> _Work to do_
Pick out each line below that contains the word "panel", and copy every such line in full.

> _Dataset extract_
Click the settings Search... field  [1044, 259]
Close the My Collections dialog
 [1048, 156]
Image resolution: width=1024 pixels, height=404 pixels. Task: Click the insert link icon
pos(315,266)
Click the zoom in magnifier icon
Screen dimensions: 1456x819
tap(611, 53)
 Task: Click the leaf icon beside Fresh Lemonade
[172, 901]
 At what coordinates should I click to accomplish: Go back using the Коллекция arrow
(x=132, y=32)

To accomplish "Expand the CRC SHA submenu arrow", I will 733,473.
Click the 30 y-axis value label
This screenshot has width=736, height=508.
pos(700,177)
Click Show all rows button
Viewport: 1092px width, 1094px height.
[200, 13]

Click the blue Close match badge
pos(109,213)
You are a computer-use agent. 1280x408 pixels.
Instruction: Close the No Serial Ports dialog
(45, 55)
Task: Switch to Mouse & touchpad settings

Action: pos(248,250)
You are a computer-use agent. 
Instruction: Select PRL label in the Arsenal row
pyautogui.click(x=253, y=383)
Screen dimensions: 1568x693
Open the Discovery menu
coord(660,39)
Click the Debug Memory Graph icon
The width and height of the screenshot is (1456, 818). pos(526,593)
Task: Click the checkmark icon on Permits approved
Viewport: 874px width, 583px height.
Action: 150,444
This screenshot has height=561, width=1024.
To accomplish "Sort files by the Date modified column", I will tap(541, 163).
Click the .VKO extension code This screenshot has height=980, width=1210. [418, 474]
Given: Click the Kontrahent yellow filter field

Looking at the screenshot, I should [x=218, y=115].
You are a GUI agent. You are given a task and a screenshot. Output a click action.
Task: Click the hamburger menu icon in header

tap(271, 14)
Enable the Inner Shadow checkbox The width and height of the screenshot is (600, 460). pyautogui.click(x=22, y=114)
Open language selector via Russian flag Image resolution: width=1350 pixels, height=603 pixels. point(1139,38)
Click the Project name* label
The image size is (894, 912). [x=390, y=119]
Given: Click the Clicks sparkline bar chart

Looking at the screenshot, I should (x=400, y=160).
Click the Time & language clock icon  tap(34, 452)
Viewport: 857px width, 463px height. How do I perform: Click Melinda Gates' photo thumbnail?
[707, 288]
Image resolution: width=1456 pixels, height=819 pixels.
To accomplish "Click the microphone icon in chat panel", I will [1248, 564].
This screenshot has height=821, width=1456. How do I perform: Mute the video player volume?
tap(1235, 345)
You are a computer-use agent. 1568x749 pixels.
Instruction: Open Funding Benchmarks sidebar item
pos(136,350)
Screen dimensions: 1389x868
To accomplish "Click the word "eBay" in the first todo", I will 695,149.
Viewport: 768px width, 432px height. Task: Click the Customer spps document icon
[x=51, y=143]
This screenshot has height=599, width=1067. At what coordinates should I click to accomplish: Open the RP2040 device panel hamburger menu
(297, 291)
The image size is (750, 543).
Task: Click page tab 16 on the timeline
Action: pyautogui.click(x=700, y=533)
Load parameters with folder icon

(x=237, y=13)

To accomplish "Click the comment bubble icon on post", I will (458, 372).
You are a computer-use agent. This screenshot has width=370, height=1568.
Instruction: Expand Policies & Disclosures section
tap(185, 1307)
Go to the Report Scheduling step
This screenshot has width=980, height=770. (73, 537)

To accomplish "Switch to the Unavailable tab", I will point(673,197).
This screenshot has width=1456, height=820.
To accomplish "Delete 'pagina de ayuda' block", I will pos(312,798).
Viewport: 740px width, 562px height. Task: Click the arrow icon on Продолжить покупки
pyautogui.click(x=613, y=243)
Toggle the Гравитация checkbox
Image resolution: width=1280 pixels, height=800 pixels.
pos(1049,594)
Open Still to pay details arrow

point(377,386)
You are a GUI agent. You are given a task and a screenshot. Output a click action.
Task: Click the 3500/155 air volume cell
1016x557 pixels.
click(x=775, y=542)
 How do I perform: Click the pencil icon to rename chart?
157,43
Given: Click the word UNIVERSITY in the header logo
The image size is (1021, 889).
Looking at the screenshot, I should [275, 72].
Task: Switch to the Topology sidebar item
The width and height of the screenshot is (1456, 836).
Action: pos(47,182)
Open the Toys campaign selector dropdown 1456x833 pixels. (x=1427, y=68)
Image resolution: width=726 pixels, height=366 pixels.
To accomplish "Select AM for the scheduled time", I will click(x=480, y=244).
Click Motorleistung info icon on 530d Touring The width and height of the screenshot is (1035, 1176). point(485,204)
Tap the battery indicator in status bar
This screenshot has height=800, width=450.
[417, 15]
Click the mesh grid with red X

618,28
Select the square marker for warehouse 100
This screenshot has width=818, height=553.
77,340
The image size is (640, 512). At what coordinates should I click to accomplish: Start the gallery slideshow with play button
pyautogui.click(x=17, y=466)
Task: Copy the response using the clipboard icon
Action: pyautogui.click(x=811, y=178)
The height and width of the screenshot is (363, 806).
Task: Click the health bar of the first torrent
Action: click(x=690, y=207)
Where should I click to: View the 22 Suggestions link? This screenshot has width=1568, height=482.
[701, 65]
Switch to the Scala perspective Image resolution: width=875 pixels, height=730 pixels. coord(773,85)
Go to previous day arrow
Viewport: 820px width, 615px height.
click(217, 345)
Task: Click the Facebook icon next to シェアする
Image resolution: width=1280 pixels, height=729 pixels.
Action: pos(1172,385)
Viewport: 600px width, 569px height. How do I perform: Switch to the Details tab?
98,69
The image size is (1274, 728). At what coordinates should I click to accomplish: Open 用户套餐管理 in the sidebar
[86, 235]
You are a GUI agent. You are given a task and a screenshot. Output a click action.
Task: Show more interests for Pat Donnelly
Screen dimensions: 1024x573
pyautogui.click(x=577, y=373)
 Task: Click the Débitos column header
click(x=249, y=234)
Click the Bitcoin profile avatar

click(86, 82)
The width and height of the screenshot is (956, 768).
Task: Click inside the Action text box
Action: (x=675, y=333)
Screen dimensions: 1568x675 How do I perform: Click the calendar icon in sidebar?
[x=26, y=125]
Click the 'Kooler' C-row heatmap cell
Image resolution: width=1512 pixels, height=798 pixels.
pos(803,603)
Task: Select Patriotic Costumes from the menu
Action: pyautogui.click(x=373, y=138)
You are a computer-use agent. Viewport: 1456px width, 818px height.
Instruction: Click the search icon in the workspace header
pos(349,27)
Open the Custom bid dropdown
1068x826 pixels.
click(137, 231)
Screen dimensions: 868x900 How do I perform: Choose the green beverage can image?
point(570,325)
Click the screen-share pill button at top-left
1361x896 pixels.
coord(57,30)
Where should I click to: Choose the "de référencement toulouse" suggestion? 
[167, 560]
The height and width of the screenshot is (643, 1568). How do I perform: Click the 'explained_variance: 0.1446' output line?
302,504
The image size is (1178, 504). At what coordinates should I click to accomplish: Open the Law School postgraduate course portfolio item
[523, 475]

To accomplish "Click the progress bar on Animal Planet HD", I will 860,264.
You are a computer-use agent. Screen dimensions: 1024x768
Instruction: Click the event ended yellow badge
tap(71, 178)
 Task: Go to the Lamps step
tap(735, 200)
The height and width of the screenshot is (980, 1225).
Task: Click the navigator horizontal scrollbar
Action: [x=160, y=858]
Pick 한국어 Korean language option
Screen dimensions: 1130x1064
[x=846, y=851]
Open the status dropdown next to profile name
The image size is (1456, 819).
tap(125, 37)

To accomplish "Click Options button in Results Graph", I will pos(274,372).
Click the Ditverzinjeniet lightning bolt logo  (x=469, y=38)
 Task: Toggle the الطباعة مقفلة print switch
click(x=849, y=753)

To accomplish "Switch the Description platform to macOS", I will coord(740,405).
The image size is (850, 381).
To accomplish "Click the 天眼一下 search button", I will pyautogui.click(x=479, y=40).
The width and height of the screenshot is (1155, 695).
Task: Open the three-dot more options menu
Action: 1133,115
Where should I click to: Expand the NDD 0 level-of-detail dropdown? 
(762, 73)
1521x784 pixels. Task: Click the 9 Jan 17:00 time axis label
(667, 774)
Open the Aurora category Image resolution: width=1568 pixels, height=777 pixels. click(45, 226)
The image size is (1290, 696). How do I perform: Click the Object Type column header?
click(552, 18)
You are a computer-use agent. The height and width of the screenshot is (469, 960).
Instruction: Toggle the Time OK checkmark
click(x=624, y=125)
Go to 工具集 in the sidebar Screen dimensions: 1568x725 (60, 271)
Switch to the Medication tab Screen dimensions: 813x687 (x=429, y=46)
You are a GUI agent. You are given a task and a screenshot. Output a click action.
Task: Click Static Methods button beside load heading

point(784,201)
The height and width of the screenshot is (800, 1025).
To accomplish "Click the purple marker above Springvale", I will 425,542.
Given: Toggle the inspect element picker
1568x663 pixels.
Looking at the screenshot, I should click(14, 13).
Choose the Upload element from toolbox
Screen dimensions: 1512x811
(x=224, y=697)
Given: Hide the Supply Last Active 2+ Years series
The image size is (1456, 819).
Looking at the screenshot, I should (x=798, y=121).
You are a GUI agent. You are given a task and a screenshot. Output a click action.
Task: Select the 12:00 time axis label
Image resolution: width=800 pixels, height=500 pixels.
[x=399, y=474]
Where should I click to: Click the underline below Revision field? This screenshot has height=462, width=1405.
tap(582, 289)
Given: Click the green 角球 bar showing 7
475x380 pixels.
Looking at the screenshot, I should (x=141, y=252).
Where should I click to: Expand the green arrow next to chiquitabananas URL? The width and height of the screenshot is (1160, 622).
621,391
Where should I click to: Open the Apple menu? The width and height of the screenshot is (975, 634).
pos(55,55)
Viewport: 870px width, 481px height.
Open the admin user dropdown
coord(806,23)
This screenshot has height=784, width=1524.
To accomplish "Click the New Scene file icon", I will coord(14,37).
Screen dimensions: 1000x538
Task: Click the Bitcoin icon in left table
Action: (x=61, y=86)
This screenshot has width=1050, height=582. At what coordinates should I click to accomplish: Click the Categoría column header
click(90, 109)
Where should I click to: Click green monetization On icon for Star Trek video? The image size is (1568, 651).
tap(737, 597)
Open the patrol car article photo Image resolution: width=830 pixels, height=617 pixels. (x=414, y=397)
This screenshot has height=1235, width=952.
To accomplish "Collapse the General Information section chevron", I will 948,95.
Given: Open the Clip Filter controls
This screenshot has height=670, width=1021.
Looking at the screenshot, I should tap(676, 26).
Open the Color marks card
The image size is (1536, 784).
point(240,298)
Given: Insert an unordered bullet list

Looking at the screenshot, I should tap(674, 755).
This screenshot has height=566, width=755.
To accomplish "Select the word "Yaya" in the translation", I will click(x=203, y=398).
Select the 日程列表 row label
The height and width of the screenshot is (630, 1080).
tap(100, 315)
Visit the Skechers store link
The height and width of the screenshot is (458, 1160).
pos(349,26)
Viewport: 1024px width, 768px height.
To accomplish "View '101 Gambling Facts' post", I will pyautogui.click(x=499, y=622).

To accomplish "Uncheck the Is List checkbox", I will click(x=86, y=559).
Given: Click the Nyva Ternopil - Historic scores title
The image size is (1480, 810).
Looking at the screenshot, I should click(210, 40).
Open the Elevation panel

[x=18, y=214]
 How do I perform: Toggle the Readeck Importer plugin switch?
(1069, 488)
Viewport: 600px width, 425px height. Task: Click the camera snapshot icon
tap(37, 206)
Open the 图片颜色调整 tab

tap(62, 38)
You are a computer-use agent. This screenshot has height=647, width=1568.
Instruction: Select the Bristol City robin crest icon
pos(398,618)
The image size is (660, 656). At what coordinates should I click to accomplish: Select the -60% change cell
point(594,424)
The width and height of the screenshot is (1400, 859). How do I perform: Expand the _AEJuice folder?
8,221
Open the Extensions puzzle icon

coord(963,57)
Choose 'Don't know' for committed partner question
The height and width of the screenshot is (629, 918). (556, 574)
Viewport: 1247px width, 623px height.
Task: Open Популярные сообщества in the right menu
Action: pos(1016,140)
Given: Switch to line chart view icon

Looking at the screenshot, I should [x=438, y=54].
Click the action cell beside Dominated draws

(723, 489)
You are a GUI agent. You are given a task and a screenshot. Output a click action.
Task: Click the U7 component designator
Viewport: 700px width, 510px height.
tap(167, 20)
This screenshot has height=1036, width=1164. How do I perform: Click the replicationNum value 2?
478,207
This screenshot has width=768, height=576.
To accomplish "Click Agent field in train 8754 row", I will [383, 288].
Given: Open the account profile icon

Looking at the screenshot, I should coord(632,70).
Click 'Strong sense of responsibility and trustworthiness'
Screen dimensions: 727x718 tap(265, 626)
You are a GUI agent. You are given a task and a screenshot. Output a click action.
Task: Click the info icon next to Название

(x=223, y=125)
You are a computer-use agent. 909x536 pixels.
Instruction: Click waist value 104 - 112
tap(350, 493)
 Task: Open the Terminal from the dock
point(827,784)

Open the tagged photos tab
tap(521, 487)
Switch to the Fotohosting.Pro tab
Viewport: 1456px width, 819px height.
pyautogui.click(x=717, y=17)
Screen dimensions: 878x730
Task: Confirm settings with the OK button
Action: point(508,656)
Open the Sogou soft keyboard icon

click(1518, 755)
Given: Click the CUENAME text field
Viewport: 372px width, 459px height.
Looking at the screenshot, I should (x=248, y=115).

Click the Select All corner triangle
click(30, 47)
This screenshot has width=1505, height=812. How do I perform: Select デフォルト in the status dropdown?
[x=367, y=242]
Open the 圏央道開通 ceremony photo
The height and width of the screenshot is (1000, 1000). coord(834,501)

> _Answer to this problem_
To accomplish "Click the microphone icon in chat panel", I will [1248, 564].
This screenshot has height=599, width=1067. At what coordinates should I click to accomplish: Open the RP2040 device panel hamburger menu
Open the Elevation panel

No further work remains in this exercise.